已知的孵化器可以包括经过其可以察看样品的窗口，但是通常，培养皿被从孵化器取出来以被视觉地分析。初步的视觉分析涉及把培养皿保持在光源的前方以识别菌落。另外的详细的化学和显微镜分析方法可以然后在特定的已识别的菌落上进行，如需要的。

生物扫描器，即用于扫描或计数细菌菌落的装置，在现有技术中是已知的。例如，US2004/0101951和US2010/0232660二者都公开了用于扫描具有不同结构的生物生长平皿的生物扫描器，但是二者共同具有生成平皿的图像并且进行这些图像的分析以检测生物生长的能力。
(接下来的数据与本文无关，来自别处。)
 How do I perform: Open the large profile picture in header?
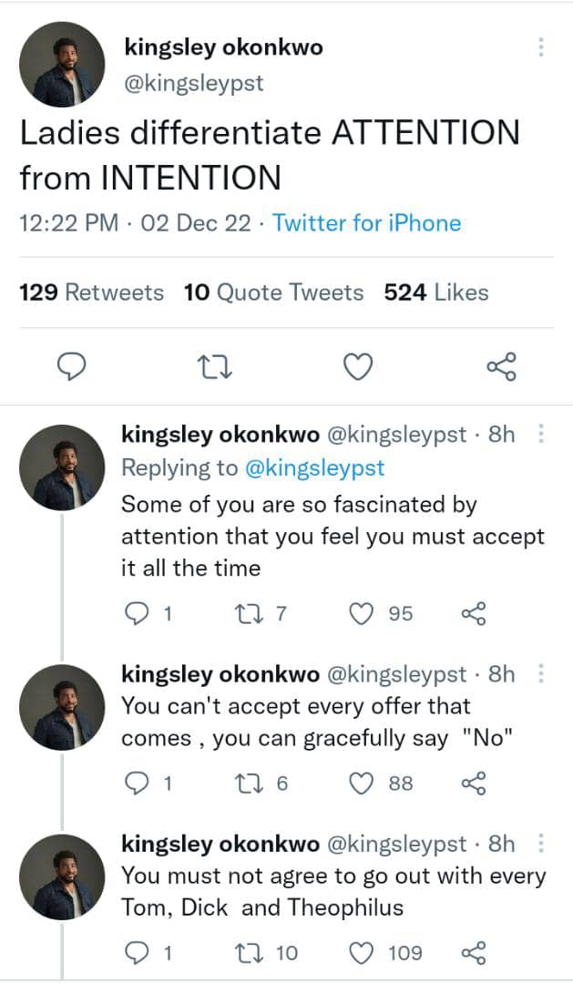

然而，二者都使用提供前方照明或后方照明的单一光源。实际上，在US2004/0101951和US2010/0232660二者中都声明“某些生物生长平皿可能仅需要前方照明或后方照明，而不是二者”。这样的照明是基本的并且不允许获得具有以高效率的方式实施初步分析的足够品质的图像。

存在某些现有技术系统，其中培养皿中的样品被不同的颜色或波长的光照亮以形成样品的图像。图像被合适地取向的摄像机捕获。

FR2926820公开了用于检测生物样品中的至少一个特定的微生物的方法，所述方法包括，除了其他的以外，使培养基经受至少两个辐射（每个呈现一个特定的波长）的步骤。优选地，两个照明系统被使用，每个照明系统发射特定波长的辐射。更特别地，该文献的图1示出了顶部可见光照明和紫外逆光照明的组合。后续的来自这两个不同照明的组合图像然后被用于检测特定的微生物的存在。

相似地，已公布的日本专利申请JP2010104301描述了，除了其他的以外，用于检测微生物的方法，包括用于成像微生物在其上生长的培养基的成像步骤和菌落检测步骤，所述方法也使用顶部照明和逆光照明的组合。

当已经获取生物样品的图像时，经常具有可以被应用以增强图像并且实施图像处理的过程。然而，具有与增强生物样品的图像相关联的许多问题。这些包括：

-正在被察看的菌落的大小；

-一个菌落与另一个的接近度；

-菌落的颜色混合；

-培养皿的性质；

-培养基的性质

-等等。

这些问题中的许多可以仅通过本申请解决。

发明目的

本发明的一个目的是克服与现有技术相关联的至少某些问题。

本发明的另外一个目的是提供用于分析生物样品的自动化系统和方法。

发明概述

本发明提供如在所附权利要求中提出的方法和系统。

根据本发明的一个方面，提供一种用于生成具有表面的生物样品的图像的成像系统，所述系统包括：样品支持部，其用于在使用中支持生物样品；多个照明源，所述多个照明源被布置在所述样品支持部周围并且每个适合于在使用中从不同的方向照亮所述生物样品；图像捕获装置，其用于捕获投射在所述生物样品上的照明以由此形成所述样品的图像；其中至少一个照明源方向不垂直于所述样品的表面。

可选择地，所述照明源中的至少两个的方向是实质上不共面的。在一个实施方案中，在所述至少两个照明源的方向之间的最大的交叉角小于170°，可选择地小于160°，可选择地小于150°。使用其各自的方向实质上不共面的至少两个照明源允许物体、物体的标记和特征的改进的识别和探测。